Work to complete:
Write each line word for word, from the line that contains "Image resolution: width=538" through the last line of the material below.

* * * * * * * * *

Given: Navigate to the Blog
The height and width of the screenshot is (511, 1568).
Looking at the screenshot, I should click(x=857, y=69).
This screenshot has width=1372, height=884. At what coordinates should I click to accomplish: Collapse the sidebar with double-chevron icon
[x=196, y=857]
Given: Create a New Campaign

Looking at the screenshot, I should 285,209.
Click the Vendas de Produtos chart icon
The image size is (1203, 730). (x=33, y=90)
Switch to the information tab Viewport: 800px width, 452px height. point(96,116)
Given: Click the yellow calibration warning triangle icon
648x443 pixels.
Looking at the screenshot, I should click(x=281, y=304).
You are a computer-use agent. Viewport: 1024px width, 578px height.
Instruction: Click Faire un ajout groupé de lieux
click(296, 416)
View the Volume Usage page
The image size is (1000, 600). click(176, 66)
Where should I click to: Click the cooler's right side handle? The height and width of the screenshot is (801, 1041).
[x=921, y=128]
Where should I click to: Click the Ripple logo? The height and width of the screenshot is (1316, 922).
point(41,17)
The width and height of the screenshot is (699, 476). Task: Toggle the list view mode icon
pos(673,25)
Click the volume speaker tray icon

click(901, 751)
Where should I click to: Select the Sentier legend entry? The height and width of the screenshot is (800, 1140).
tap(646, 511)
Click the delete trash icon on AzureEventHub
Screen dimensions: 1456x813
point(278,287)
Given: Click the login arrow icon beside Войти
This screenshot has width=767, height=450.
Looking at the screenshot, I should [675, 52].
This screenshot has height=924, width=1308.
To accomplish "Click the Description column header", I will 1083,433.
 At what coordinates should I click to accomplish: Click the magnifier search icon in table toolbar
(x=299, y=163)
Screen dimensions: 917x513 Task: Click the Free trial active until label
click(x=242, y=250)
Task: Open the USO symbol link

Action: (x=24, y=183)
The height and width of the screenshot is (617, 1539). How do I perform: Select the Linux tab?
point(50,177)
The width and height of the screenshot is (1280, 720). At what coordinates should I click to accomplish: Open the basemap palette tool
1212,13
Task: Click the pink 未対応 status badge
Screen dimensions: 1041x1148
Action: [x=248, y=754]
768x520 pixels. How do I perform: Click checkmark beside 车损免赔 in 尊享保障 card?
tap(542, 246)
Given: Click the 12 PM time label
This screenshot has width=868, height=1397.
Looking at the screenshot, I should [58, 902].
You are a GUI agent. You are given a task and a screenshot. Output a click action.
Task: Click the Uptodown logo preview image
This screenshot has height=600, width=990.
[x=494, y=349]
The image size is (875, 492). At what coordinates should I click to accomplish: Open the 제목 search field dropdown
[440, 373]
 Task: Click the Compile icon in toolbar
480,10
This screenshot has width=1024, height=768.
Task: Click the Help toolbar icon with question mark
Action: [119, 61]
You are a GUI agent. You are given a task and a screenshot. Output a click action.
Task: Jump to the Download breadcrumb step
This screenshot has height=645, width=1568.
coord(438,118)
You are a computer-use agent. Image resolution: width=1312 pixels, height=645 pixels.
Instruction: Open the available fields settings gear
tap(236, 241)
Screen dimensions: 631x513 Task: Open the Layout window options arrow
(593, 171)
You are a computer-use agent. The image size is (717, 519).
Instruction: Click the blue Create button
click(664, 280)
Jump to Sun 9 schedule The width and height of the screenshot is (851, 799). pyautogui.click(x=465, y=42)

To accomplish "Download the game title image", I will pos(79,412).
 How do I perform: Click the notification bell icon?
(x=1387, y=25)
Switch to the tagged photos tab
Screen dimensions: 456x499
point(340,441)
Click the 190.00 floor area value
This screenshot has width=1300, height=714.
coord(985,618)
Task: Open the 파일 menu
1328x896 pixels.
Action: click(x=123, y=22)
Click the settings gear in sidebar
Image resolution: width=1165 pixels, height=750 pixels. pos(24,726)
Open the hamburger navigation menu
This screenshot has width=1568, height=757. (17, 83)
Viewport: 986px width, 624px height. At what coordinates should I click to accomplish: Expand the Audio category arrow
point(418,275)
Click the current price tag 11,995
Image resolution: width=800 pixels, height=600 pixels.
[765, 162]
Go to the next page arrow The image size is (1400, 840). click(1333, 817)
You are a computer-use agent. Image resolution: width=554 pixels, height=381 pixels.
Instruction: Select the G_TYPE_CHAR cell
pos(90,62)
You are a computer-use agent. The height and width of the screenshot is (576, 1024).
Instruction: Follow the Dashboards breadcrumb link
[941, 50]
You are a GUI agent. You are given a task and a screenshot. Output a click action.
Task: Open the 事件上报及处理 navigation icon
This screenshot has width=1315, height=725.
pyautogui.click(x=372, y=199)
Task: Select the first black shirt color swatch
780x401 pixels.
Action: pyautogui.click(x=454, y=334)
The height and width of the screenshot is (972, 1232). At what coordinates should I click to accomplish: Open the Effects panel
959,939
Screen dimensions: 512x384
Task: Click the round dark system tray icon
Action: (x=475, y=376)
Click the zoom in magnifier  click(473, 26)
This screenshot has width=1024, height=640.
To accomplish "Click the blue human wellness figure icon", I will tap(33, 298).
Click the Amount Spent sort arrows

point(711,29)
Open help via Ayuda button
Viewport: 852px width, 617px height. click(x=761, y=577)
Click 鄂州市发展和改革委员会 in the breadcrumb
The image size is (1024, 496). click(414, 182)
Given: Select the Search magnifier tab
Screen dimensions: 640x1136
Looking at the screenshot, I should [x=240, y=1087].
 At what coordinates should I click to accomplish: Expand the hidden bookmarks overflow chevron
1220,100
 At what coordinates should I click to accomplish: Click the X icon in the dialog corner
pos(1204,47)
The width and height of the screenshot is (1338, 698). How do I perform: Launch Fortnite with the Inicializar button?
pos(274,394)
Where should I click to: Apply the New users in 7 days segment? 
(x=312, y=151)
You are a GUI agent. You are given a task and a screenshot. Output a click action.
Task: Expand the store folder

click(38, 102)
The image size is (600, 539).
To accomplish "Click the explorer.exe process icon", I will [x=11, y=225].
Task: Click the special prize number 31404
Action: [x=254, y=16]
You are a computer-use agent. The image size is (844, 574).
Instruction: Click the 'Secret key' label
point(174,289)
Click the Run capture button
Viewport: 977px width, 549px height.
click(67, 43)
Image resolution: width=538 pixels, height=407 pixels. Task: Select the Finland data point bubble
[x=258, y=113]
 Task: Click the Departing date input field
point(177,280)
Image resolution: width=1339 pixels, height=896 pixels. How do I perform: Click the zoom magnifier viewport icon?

* * * * * * * * *

Result below:
Image resolution: width=538 pixels, height=407 pixels. Task: Select the Finland data point bubble
[x=258, y=113]
 Task: Click the Departing date input field
point(177,280)
Image resolution: width=1339 pixels, height=896 pixels. How do I perform: Click the zoom magnifier viewport icon?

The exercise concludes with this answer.